Looking through the source, it looks like (for instance) drivers/char/keyboard.c is choking because of the #include "../video/fbsplash.h" and the #include <linux/speakup.h>, which shift line numbers and change the code around. So is there a working swsusp2 for gentoo-dev-sources 2.6.10-r1?

----------

## nightfrost

I'd like to find a solution to this as well  :Smile: 

----------

## astaroth_pod

I've tried for a little while now but it's just so much that's different. I hope someone smarter can come up with a lil modified patch....  :Smile: 

----------

## loudawg

I was hoping for a fix for this as well, but it never came, so I dove in myself.  It turns out it was an extremely simple change.  The first patch was trying to add a new value KERN_KDB=67 to an enum in sysctl.h, but (I'm guessing due to the gentoo bootsplash patches) it was already taken by KERN_FBSPLASH=67.  So I just modified the patch to add KERN_KDB=69 to the end of the list instead.  It works perfectly for me against 2.6.10-gentoo-r4 and I have seen no problems with suspending.  I figured since it was just an enum that it didn't really matter that I made it 69 instead of 67.  Can anyone verify this?  I didn't really take the time to see how it was used in the kernel.

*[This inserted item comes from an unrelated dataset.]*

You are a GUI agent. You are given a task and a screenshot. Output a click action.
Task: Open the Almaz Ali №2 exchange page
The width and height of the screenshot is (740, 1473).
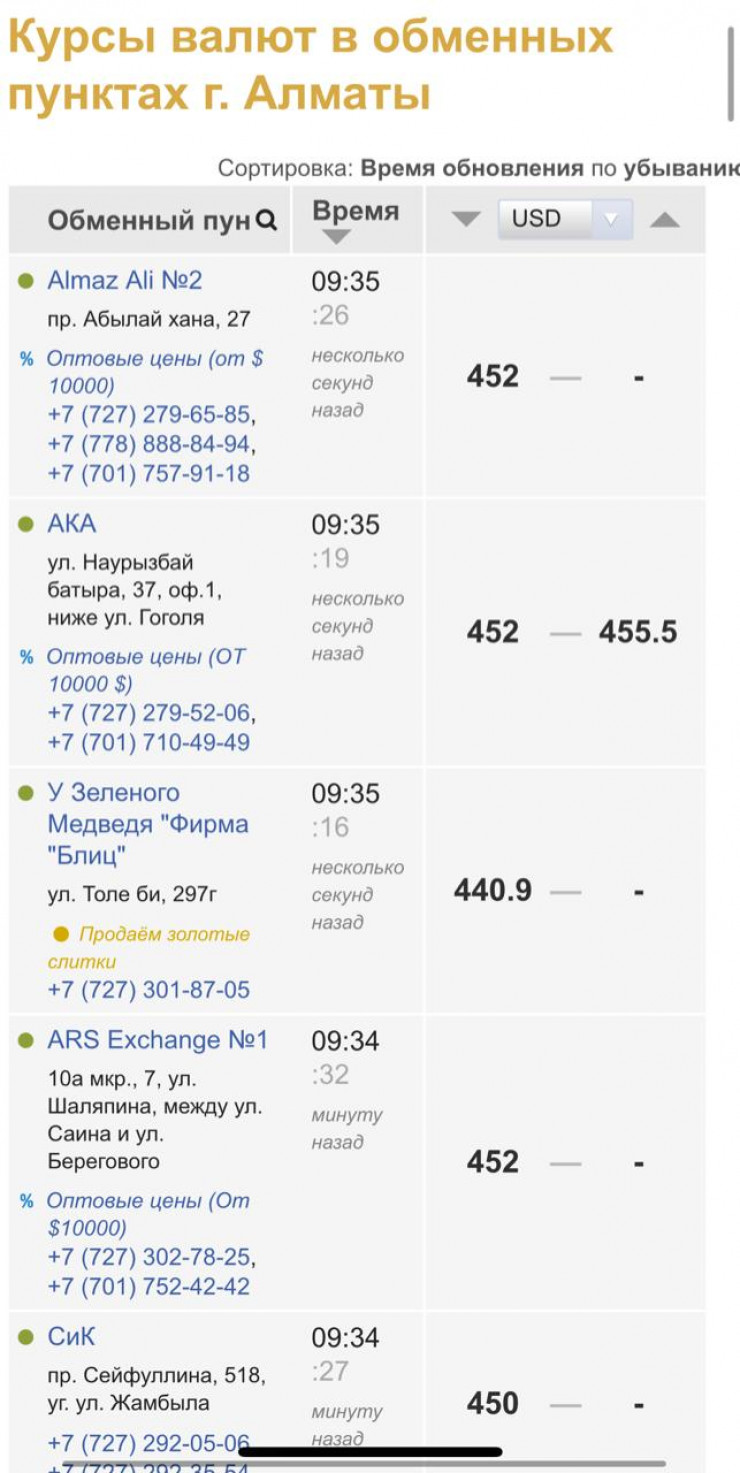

Anyway, if you'd like to give it a shot, I packaged the modified version which you can download from here:

http://www.cs.ucr.edu/~ilievskl/software-suspend-2.1.5.12-for-2.6.10-gentoo-r4.tar.bz2

Just extract it and run that "apply" script like you would with the original.

Enjoy!

----------

## nightfrost

Thanks a lot!

I'm gonna try it as soon as I find the time  :Smile: 

----------

## didl

 *loudawg wrote:*   

> II figured since it was just an enum that it didn't really matter that I made it 69 instead of 67.  Can anyone verify this?

 

This is fine   :Laughing: 

Those changes in sysctl.h happen quite frequently when patching.

----------

## nightfrost

patched, compiled and running it now  :Smile: 

seems like everything is a-ok!

----------

## DSL_MTLCA

thanks big lou, it's working like a charm   :Cool: 

----------

## sebasje

 *loudawg wrote:*   

>   I figured since it was just an enum that it didn't really matter that I made it 69 instead of 67.  Can anyone verify this? 

 

The fix is OK, the main concern is that this number is yet unused in that part. Another option would be removing the kdb related patches from the package.

----------

## sminons

Thanks pal. I was having the same problem..patch not applying cleanly. Now all patched..compiling the kernel  :Smile: 

----------

## loudawg

Here is the software suspend 2 patch set for kernel 2.6.10-gentoo-r5.  I had to make a couple changes again to make them apply cleanly.

* Changes:

  - Had to make a slight adjustment to 100-kdb-v4.4-2.6.10-common-1 to make it place KERN_KDB=69 in the correct place.  It applied without modification, but because of a small change in sysctl.h, it placed this value wrongly.

  - Removed 954-linus-acpi-fix from the applied patches altogether.  This patch was taken care of with gentoo's patch 1910_video-slab-corruption.patch.

http://www.cs.ucr.edu/~ilievskl/software-suspend-2.1.5.12-for-2.6.10-gentoo-r5.tar.bz2

Have fun!

----------

## sminons

Sorry to interrupt, not related to patching the kernel. My system on reboot (after hibernate)..shows that it is resuming, but ends up with a blank monitor and nothing more.

----------

## REDONDOS

@loudawg: You rock, dude! I got hibernation working on an HP Pavilion ze5620us laptop, it was impossible for me to find specific guidelines for setting up linux on this computer but this was the last thing that needed to be done.

Thank you!

RED (Another happy Gentoo user, this time from Argentina)

----------

## cypis

 *loudawg wrote:*   

> http://www.cs.ucr.edu/~ilievskl/software-suspend-2.1.5.12-for-2.6.10-gentoo-r5.tar.bz2

 

Does anyone know is there something like this for kernels that are curently in portage?

----------